God was right there, just as He had been all along. He had given her this child and He had every plan to make sure that she was able to keep him. He had brought her safely through the fire of living in an abusive home, and now He had intervened to deliver her from it. She was not leaving as a runaway slave; she had been sent off as a free woman. She was not leaving alone; she had the future security and the current dignity of being the mother of a son, one whom everyone now recognized as the legitimate son of a well-reputed man.

This time when God addressed her, He did so by her own name. He acknowledged her identity as no longer the handmaiden of Sarah, but as Hagar, her own person. This was her independence day, and He was here to share it with her. Through her He would protect and provide for the child. Through her He would raise him up to become a mighty man. And through her He would establish a great nation.
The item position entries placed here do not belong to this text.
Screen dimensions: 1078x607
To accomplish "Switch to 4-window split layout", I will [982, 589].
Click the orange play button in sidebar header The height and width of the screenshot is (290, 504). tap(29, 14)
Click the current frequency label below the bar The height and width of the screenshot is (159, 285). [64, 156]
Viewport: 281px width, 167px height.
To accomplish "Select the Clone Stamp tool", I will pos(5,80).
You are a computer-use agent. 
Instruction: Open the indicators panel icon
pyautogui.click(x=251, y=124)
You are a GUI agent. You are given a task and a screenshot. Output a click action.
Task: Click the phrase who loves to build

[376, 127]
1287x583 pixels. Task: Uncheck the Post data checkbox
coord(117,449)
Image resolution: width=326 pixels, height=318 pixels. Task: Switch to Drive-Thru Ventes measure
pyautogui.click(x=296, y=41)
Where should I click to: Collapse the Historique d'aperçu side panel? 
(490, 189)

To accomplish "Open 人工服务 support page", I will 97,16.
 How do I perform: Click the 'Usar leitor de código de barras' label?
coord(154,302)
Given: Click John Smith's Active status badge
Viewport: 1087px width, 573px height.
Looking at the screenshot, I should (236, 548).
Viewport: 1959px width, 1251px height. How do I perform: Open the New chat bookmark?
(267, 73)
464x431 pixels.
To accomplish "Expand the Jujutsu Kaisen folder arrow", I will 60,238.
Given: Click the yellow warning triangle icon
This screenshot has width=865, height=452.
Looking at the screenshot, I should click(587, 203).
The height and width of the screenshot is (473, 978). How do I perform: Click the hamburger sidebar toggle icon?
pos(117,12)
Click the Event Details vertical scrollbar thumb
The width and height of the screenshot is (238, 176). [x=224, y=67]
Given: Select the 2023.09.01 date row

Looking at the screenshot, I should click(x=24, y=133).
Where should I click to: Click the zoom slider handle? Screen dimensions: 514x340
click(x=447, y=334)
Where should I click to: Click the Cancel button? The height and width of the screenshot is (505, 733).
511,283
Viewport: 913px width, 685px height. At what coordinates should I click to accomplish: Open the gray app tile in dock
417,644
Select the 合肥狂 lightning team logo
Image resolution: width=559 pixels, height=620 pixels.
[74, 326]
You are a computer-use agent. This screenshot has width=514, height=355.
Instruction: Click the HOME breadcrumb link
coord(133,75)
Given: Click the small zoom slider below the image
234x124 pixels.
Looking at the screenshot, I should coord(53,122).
The way God took care of Hagar gave me confidence to support my friend in her decision. I prayerfully held my breath to see what He would do for His trusting, devoted daughter. Many terrifying twists and turns later, she phoned me with the devastating news that her husband was divorcing her. The dreaded day finally came, and I sat praying in the attorney’s office waiting room as she signed the final papers. But my mourning turned to rejoicing as the realization dawned: this was her independence day. God had seen her misery and had intervened on her behalf. He was delivering her from the bonds of an abusive marriage, and He Himself would be her nurturing husband, a wise, tender father to her children. Together we wept and worshiped, mourned the past and celebrated the future. God’s goodness had prevailed. At last, she was free.